Estuve viendo el concierto de un grupo de versiones de los 70, 80 y 90. Normalmente, comentaba mientras iba hacía el sitio, ese tipo de grupos me deprime. Siempre me resulta algo triste, algo decadente, algo de quiero y no puedo o quiero y no llego. Sin embargo en este caso produjeron la reacción química y de pronto me di cuenta de que estaba metido hasta las trancas en aquello.
El bajo y el batería estaban felices hasta casi romperse. Todos parecían estarlo, pero el bajo y el batería tenían sonrisas enormes y cara de disfrutar a cada paso. El teclista a mí me sobraba, su sonido desentonaba, rompía el hechizo, el guitarra estaba bien aunque no demasiado —hasta el punto en que supongo que lo correcto sería decir que no estaba demasiado mal—. Y la tipa que cantaba hacía a todo, le daba igual cantar a unos que otros y parecía tener una voz infinita que llegaba a y estaba en todas partes.
Comprendí que daba igual lo que les hubieran echado encima. Con ese bajo, ese batería y esa voz juntos nada podría romper la magia del todo. Podían amenazarla, claro, ponerla en peligro, pero no aniquilarla.

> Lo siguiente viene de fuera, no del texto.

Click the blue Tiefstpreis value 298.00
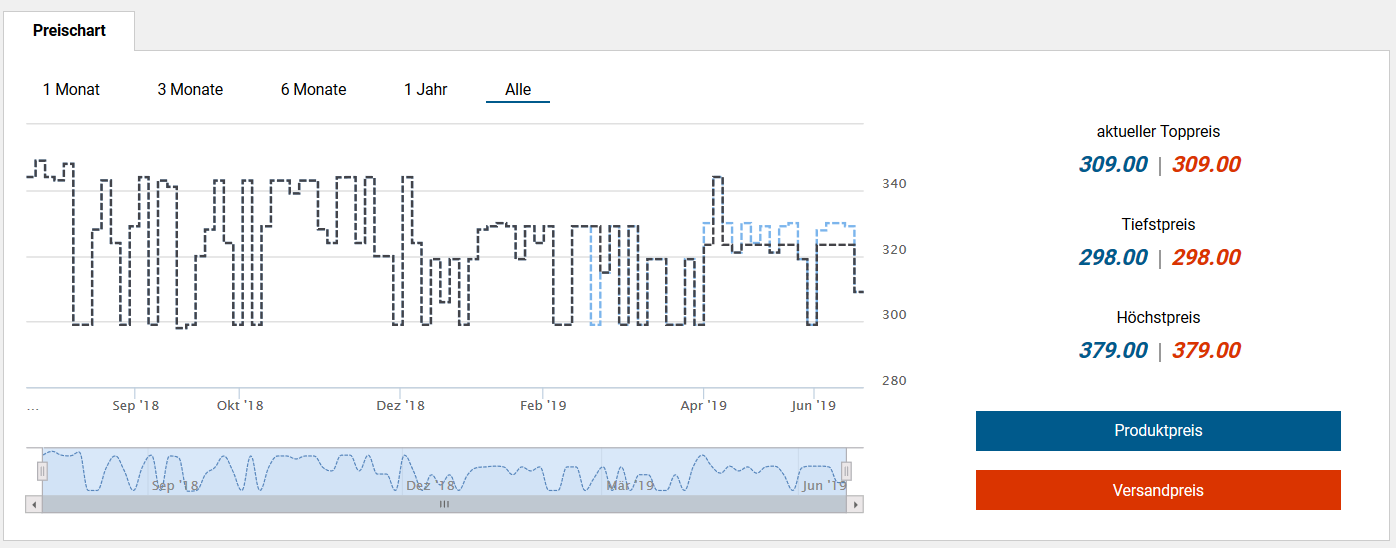The width and height of the screenshot is (1396, 548). coord(1113,258)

Tocaron diez canciones o doce y luego hicieron otras tantas de bises. No parecían ser capaces de agotarse. Después, volviendo a casa, recordé aquello de que la música cumple una función además de ser o no un modo de contar cosas, y me pareció evidente que esta gente lo tiene muy claro. Lo saben y además disfrutaron como titanes. Ainst, qué envidia sana.